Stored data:
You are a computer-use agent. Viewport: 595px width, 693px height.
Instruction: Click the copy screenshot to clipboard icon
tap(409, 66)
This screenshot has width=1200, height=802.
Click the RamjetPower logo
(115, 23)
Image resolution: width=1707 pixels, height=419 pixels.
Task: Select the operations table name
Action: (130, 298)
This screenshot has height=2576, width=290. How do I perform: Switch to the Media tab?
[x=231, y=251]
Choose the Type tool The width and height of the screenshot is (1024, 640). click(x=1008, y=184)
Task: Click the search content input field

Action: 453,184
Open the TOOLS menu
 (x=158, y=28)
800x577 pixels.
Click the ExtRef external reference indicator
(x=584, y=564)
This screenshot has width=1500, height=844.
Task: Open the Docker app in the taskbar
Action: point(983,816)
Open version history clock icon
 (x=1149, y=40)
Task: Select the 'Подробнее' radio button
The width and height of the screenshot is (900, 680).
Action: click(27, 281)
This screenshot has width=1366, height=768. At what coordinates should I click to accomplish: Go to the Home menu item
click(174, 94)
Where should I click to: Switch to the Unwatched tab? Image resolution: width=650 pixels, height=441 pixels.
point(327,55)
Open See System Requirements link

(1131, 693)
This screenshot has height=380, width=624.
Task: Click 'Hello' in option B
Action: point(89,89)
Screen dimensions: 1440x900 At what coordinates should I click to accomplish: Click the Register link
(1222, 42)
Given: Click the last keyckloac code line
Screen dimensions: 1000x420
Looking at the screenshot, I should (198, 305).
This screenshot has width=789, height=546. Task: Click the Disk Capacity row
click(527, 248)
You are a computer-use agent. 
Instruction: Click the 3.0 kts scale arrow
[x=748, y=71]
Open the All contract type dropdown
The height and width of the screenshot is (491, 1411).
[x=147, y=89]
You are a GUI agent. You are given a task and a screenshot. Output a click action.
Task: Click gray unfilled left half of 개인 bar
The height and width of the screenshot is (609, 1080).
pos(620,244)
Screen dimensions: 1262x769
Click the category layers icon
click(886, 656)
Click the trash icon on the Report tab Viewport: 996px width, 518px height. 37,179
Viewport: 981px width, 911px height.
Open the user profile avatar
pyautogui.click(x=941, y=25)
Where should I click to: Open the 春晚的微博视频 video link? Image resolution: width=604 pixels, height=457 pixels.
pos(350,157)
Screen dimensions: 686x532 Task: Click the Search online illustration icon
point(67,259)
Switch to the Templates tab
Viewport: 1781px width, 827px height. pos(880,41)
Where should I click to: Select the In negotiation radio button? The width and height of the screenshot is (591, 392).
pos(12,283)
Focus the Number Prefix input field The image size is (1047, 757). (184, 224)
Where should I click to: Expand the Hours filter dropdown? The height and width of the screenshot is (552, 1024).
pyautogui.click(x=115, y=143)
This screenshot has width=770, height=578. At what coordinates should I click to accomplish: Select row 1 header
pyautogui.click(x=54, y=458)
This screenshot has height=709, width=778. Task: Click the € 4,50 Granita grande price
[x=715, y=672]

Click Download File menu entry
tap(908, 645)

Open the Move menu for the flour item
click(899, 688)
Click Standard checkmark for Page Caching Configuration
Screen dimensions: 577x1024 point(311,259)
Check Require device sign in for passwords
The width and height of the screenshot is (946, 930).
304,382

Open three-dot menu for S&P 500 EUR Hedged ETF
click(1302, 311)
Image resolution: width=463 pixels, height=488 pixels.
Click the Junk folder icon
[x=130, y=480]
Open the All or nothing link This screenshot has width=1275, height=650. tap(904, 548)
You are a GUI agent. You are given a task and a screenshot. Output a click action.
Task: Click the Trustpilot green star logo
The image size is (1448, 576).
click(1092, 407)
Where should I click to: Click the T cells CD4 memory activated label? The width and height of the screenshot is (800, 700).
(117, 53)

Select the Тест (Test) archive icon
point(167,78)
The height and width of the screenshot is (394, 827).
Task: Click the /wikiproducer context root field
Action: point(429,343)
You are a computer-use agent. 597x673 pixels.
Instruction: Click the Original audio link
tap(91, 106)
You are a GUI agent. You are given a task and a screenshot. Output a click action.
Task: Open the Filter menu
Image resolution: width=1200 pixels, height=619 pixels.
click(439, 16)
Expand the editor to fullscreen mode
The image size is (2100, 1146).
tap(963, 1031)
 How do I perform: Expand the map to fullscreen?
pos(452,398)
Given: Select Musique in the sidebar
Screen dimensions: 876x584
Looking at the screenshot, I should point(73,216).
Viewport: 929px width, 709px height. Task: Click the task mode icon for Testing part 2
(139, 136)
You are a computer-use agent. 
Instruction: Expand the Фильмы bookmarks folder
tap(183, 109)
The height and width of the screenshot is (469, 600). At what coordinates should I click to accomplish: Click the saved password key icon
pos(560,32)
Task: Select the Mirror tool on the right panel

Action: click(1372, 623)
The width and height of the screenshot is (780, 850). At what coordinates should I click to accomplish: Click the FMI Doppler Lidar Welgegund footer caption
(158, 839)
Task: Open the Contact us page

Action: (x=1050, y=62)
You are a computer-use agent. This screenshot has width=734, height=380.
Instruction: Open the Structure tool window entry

### What the task requires
Write the data above out again in full, exactly.

### Solution
You are a computer-use agent. Viewport: 595px width, 693px height.
Instruction: Click the copy screenshot to clipboard icon
tap(409, 66)
This screenshot has width=1200, height=802.
Click the RamjetPower logo
(115, 23)
Image resolution: width=1707 pixels, height=419 pixels.
Task: Select the operations table name
Action: (130, 298)
This screenshot has height=2576, width=290. How do I perform: Switch to the Media tab?
[x=231, y=251]
Choose the Type tool The width and height of the screenshot is (1024, 640). click(x=1008, y=184)
Task: Click the search content input field

Action: 453,184
Open the TOOLS menu
 (x=158, y=28)
800x577 pixels.
Click the ExtRef external reference indicator
(x=584, y=564)
This screenshot has width=1500, height=844.
Task: Open the Docker app in the taskbar
Action: point(983,816)
Open version history clock icon
 (x=1149, y=40)
Task: Select the 'Подробнее' radio button
The width and height of the screenshot is (900, 680).
Action: click(27, 281)
This screenshot has width=1366, height=768. At what coordinates should I click to accomplish: Go to the Home menu item
click(174, 94)
Where should I click to: Switch to the Unwatched tab? Image resolution: width=650 pixels, height=441 pixels.
point(327,55)
Open See System Requirements link

(1131, 693)
This screenshot has height=380, width=624.
Task: Click 'Hello' in option B
Action: point(89,89)
Screen dimensions: 1440x900 At what coordinates should I click to accomplish: Click the Register link
(1222, 42)
Given: Click the last keyckloac code line
Screen dimensions: 1000x420
Looking at the screenshot, I should (198, 305).
This screenshot has width=789, height=546. Task: Click the Disk Capacity row
click(527, 248)
You are a computer-use agent. 
Instruction: Click the 3.0 kts scale arrow
[x=748, y=71]
Open the All contract type dropdown
The height and width of the screenshot is (491, 1411).
[x=147, y=89]
You are a GUI agent. You are given a task and a screenshot. Output a click action.
Task: Click gray unfilled left half of 개인 bar
The height and width of the screenshot is (609, 1080).
pos(620,244)
Screen dimensions: 1262x769
Click the category layers icon
click(886, 656)
Click the trash icon on the Report tab Viewport: 996px width, 518px height. 37,179
Viewport: 981px width, 911px height.
Open the user profile avatar
pyautogui.click(x=941, y=25)
Where should I click to: Open the 春晚的微博视频 video link? Image resolution: width=604 pixels, height=457 pixels.
pos(350,157)
Screen dimensions: 686x532 Task: Click the Search online illustration icon
point(67,259)
Switch to the Templates tab
Viewport: 1781px width, 827px height. pos(880,41)
Where should I click to: Select the In negotiation radio button? The width and height of the screenshot is (591, 392).
pos(12,283)
Focus the Number Prefix input field The image size is (1047, 757). (184, 224)
Where should I click to: Expand the Hours filter dropdown? The height and width of the screenshot is (552, 1024).
pyautogui.click(x=115, y=143)
This screenshot has width=770, height=578. At what coordinates should I click to accomplish: Select row 1 header
pyautogui.click(x=54, y=458)
This screenshot has height=709, width=778. Task: Click the € 4,50 Granita grande price
[x=715, y=672]

Click Download File menu entry
tap(908, 645)

Open the Move menu for the flour item
click(899, 688)
Click Standard checkmark for Page Caching Configuration
Screen dimensions: 577x1024 point(311,259)
Check Require device sign in for passwords
The width and height of the screenshot is (946, 930).
304,382

Open three-dot menu for S&P 500 EUR Hedged ETF
click(1302, 311)
Image resolution: width=463 pixels, height=488 pixels.
Click the Junk folder icon
[x=130, y=480]
Open the All or nothing link This screenshot has width=1275, height=650. tap(904, 548)
You are a GUI agent. You are given a task and a screenshot. Output a click action.
Task: Click the Trustpilot green star logo
The image size is (1448, 576).
click(1092, 407)
Where should I click to: Click the T cells CD4 memory activated label? The width and height of the screenshot is (800, 700).
(117, 53)

Select the Тест (Test) archive icon
point(167,78)
The height and width of the screenshot is (394, 827).
Task: Click the /wikiproducer context root field
Action: point(429,343)
You are a computer-use agent. 597x673 pixels.
Instruction: Click the Original audio link
tap(91, 106)
You are a GUI agent. You are given a task and a screenshot. Output a click action.
Task: Open the Filter menu
Image resolution: width=1200 pixels, height=619 pixels.
click(439, 16)
Expand the editor to fullscreen mode
The image size is (2100, 1146).
tap(963, 1031)
 How do I perform: Expand the map to fullscreen?
pos(452,398)
Given: Select Musique in the sidebar
Screen dimensions: 876x584
Looking at the screenshot, I should point(73,216).
Viewport: 929px width, 709px height. Task: Click the task mode icon for Testing part 2
(139, 136)
You are a computer-use agent. 
Instruction: Expand the Фильмы bookmarks folder
tap(183, 109)
The height and width of the screenshot is (469, 600). At what coordinates should I click to accomplish: Click the saved password key icon
pos(560,32)
Task: Select the Mirror tool on the right panel

Action: click(1372, 623)
The width and height of the screenshot is (780, 850). At what coordinates should I click to accomplish: Click the FMI Doppler Lidar Welgegund footer caption
(158, 839)
Task: Open the Contact us page

Action: (x=1050, y=62)
You are a computer-use agent. This screenshot has width=734, height=380.
Instruction: Open the Structure tool window entry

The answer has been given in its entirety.